* [To do]:
Quote every entry word for word.

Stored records
:::::

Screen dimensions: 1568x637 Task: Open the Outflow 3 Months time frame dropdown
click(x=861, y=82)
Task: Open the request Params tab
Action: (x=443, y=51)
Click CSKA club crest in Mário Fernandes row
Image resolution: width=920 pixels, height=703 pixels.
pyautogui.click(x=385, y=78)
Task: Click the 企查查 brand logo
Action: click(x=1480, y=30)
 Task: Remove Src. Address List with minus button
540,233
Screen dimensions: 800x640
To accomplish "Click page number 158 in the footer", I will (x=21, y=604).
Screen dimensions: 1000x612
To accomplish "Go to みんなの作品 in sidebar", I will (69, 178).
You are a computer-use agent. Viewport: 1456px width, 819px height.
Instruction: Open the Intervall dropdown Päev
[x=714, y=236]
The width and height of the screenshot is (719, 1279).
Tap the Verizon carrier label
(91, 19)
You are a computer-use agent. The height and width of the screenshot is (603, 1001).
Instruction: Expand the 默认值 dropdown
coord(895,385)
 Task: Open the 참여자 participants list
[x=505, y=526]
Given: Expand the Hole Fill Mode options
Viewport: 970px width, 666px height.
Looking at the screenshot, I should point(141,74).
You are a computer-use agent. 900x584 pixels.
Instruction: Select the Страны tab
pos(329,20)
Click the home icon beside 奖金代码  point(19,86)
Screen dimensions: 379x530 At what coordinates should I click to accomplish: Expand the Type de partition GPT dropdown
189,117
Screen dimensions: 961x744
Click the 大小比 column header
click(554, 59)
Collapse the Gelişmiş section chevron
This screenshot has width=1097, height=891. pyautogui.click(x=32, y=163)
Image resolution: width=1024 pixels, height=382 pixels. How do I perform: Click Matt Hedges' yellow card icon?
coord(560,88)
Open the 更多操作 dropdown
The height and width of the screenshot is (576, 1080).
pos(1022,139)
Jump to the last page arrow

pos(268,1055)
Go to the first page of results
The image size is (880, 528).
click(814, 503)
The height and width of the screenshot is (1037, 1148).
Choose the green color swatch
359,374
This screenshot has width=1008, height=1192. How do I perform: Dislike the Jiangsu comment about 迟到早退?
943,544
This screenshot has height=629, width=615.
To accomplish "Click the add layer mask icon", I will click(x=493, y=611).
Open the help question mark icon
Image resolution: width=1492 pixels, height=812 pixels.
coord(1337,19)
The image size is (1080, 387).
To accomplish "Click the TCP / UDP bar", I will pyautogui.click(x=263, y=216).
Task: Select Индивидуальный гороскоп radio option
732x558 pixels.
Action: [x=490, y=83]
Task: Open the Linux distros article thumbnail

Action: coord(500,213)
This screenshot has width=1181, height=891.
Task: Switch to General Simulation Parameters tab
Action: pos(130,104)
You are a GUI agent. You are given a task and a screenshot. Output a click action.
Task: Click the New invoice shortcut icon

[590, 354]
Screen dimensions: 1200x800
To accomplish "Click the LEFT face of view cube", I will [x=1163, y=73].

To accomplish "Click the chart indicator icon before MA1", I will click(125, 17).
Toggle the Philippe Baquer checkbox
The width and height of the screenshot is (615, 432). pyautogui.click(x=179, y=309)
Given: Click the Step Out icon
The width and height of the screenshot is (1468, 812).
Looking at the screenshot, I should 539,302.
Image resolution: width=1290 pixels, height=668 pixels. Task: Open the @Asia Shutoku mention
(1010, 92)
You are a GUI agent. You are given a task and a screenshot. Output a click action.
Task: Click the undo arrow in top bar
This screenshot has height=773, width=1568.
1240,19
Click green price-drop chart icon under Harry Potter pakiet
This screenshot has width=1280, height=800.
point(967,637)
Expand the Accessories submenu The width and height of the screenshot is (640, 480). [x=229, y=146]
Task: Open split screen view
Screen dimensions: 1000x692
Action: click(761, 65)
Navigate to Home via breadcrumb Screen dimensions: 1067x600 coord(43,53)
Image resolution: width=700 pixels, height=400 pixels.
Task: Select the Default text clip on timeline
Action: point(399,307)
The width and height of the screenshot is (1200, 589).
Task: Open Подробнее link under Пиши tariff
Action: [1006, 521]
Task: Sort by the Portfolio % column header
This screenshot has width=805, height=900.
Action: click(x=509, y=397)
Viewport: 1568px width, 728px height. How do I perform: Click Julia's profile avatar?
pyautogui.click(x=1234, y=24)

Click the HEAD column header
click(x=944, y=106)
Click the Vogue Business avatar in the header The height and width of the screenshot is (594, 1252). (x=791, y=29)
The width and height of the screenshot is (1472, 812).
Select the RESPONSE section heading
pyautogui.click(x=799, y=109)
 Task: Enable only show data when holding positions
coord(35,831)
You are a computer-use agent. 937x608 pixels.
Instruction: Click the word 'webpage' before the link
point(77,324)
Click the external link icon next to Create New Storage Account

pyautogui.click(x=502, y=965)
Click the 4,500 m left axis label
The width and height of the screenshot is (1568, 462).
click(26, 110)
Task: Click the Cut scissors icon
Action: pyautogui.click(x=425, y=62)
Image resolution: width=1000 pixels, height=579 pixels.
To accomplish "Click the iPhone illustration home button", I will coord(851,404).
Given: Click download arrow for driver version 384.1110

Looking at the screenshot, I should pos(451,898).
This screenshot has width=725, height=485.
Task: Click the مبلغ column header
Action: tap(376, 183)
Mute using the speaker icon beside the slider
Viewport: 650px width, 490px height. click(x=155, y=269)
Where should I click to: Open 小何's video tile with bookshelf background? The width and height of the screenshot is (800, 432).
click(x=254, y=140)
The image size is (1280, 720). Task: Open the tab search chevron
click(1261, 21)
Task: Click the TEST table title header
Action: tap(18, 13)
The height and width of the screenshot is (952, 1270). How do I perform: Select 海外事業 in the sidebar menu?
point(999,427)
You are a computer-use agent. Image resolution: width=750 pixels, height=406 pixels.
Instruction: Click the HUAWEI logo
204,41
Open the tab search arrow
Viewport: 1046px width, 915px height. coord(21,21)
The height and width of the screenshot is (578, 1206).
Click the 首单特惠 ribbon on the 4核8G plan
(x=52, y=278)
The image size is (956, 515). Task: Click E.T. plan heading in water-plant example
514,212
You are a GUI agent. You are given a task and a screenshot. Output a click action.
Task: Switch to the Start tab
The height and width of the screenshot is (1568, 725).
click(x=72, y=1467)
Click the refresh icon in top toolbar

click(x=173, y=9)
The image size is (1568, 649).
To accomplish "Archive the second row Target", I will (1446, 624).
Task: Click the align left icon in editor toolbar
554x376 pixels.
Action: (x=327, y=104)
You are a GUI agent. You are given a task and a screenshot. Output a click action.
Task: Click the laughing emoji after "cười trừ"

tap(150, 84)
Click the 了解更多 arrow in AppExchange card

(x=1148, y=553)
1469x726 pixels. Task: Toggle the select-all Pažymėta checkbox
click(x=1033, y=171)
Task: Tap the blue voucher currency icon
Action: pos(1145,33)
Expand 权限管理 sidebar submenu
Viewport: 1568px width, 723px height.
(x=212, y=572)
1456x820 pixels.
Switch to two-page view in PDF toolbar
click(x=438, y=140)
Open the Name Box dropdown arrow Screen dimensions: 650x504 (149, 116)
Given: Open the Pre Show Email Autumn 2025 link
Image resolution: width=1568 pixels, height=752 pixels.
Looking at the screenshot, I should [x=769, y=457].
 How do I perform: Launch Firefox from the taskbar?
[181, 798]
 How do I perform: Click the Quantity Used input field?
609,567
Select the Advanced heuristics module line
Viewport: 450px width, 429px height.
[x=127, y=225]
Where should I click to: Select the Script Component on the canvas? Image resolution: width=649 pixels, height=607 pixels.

:::::

* [Answer box]:
Screen dimensions: 1568x637 Task: Open the Outflow 3 Months time frame dropdown
click(x=861, y=82)
Task: Open the request Params tab
Action: (x=443, y=51)
Click CSKA club crest in Mário Fernandes row
Image resolution: width=920 pixels, height=703 pixels.
pyautogui.click(x=385, y=78)
Task: Click the 企查查 brand logo
Action: click(x=1480, y=30)
 Task: Remove Src. Address List with minus button
540,233
Screen dimensions: 800x640
To accomplish "Click page number 158 in the footer", I will (x=21, y=604).
Screen dimensions: 1000x612
To accomplish "Go to みんなの作品 in sidebar", I will (69, 178).
You are a computer-use agent. Viewport: 1456px width, 819px height.
Instruction: Open the Intervall dropdown Päev
[x=714, y=236]
The width and height of the screenshot is (719, 1279).
Tap the Verizon carrier label
(91, 19)
You are a computer-use agent. The height and width of the screenshot is (603, 1001).
Instruction: Expand the 默认值 dropdown
coord(895,385)
 Task: Open the 참여자 participants list
[x=505, y=526]
Given: Expand the Hole Fill Mode options
Viewport: 970px width, 666px height.
Looking at the screenshot, I should point(141,74).
You are a computer-use agent. 900x584 pixels.
Instruction: Select the Страны tab
pos(329,20)
Click the home icon beside 奖金代码  point(19,86)
Screen dimensions: 379x530 At what coordinates should I click to accomplish: Expand the Type de partition GPT dropdown
189,117
Screen dimensions: 961x744
Click the 大小比 column header
click(554, 59)
Collapse the Gelişmiş section chevron
This screenshot has width=1097, height=891. pyautogui.click(x=32, y=163)
Image resolution: width=1024 pixels, height=382 pixels. How do I perform: Click Matt Hedges' yellow card icon?
coord(560,88)
Open the 更多操作 dropdown
The height and width of the screenshot is (576, 1080).
pos(1022,139)
Jump to the last page arrow

pos(268,1055)
Go to the first page of results
The image size is (880, 528).
click(814, 503)
The height and width of the screenshot is (1037, 1148).
Choose the green color swatch
359,374
This screenshot has width=1008, height=1192. How do I perform: Dislike the Jiangsu comment about 迟到早退?
943,544
This screenshot has height=629, width=615.
To accomplish "Click the add layer mask icon", I will click(x=493, y=611).
Open the help question mark icon
Image resolution: width=1492 pixels, height=812 pixels.
coord(1337,19)
The image size is (1080, 387).
To accomplish "Click the TCP / UDP bar", I will pyautogui.click(x=263, y=216).
Task: Select Индивидуальный гороскоп radio option
732x558 pixels.
Action: [x=490, y=83]
Task: Open the Linux distros article thumbnail

Action: coord(500,213)
This screenshot has width=1181, height=891.
Task: Switch to General Simulation Parameters tab
Action: pos(130,104)
You are a GUI agent. You are given a task and a screenshot. Output a click action.
Task: Click the New invoice shortcut icon

[590, 354]
Screen dimensions: 1200x800
To accomplish "Click the LEFT face of view cube", I will [x=1163, y=73].

To accomplish "Click the chart indicator icon before MA1", I will click(125, 17).
Toggle the Philippe Baquer checkbox
The width and height of the screenshot is (615, 432). pyautogui.click(x=179, y=309)
Given: Click the Step Out icon
The width and height of the screenshot is (1468, 812).
Looking at the screenshot, I should 539,302.
Image resolution: width=1290 pixels, height=668 pixels. Task: Open the @Asia Shutoku mention
(1010, 92)
You are a GUI agent. You are given a task and a screenshot. Output a click action.
Task: Click the undo arrow in top bar
This screenshot has height=773, width=1568.
1240,19
Click green price-drop chart icon under Harry Potter pakiet
This screenshot has width=1280, height=800.
point(967,637)
Expand the Accessories submenu The width and height of the screenshot is (640, 480). [x=229, y=146]
Task: Open split screen view
Screen dimensions: 1000x692
Action: click(761, 65)
Navigate to Home via breadcrumb Screen dimensions: 1067x600 coord(43,53)
Image resolution: width=700 pixels, height=400 pixels.
Task: Select the Default text clip on timeline
Action: point(399,307)
The width and height of the screenshot is (1200, 589).
Task: Open Подробнее link under Пиши tariff
Action: [1006, 521]
Task: Sort by the Portfolio % column header
This screenshot has width=805, height=900.
Action: click(x=509, y=397)
Viewport: 1568px width, 728px height. How do I perform: Click Julia's profile avatar?
pyautogui.click(x=1234, y=24)

Click the HEAD column header
click(x=944, y=106)
Click the Vogue Business avatar in the header The height and width of the screenshot is (594, 1252). (x=791, y=29)
The width and height of the screenshot is (1472, 812).
Select the RESPONSE section heading
pyautogui.click(x=799, y=109)
 Task: Enable only show data when holding positions
coord(35,831)
You are a computer-use agent. 937x608 pixels.
Instruction: Click the word 'webpage' before the link
point(77,324)
Click the external link icon next to Create New Storage Account

pyautogui.click(x=502, y=965)
Click the 4,500 m left axis label
The width and height of the screenshot is (1568, 462).
click(26, 110)
Task: Click the Cut scissors icon
Action: pyautogui.click(x=425, y=62)
Image resolution: width=1000 pixels, height=579 pixels.
To accomplish "Click the iPhone illustration home button", I will coord(851,404).
Given: Click download arrow for driver version 384.1110

Looking at the screenshot, I should pos(451,898).
This screenshot has width=725, height=485.
Task: Click the مبلغ column header
Action: tap(376, 183)
Mute using the speaker icon beside the slider
Viewport: 650px width, 490px height. click(x=155, y=269)
Where should I click to: Open 小何's video tile with bookshelf background? The width and height of the screenshot is (800, 432).
click(x=254, y=140)
The image size is (1280, 720). Task: Open the tab search chevron
click(1261, 21)
Task: Click the TEST table title header
Action: tap(18, 13)
The height and width of the screenshot is (952, 1270). How do I perform: Select 海外事業 in the sidebar menu?
point(999,427)
You are a computer-use agent. Image resolution: width=750 pixels, height=406 pixels.
Instruction: Click the HUAWEI logo
204,41
Open the tab search arrow
Viewport: 1046px width, 915px height. coord(21,21)
The height and width of the screenshot is (578, 1206).
Click the 首单特惠 ribbon on the 4核8G plan
(x=52, y=278)
The image size is (956, 515). Task: Click E.T. plan heading in water-plant example
514,212
You are a GUI agent. You are given a task and a screenshot. Output a click action.
Task: Switch to the Start tab
The height and width of the screenshot is (1568, 725).
click(x=72, y=1467)
Click the refresh icon in top toolbar

click(x=173, y=9)
The image size is (1568, 649).
To accomplish "Archive the second row Target", I will (1446, 624).
Task: Click the align left icon in editor toolbar
554x376 pixels.
Action: (x=327, y=104)
You are a GUI agent. You are given a task and a screenshot. Output a click action.
Task: Click the laughing emoji after "cười trừ"

tap(150, 84)
Click the 了解更多 arrow in AppExchange card

(x=1148, y=553)
1469x726 pixels. Task: Toggle the select-all Pažymėta checkbox
click(x=1033, y=171)
Task: Tap the blue voucher currency icon
Action: pos(1145,33)
Expand 权限管理 sidebar submenu
Viewport: 1568px width, 723px height.
(x=212, y=572)
1456x820 pixels.
Switch to two-page view in PDF toolbar
click(x=438, y=140)
Open the Name Box dropdown arrow Screen dimensions: 650x504 (149, 116)
Given: Open the Pre Show Email Autumn 2025 link
Image resolution: width=1568 pixels, height=752 pixels.
Looking at the screenshot, I should [x=769, y=457].
 How do I perform: Launch Firefox from the taskbar?
[181, 798]
 How do I perform: Click the Quantity Used input field?
609,567
Select the Advanced heuristics module line
Viewport: 450px width, 429px height.
[x=127, y=225]
Where should I click to: Select the Script Component on the canvas? Image resolution: width=649 pixels, height=607 pixels.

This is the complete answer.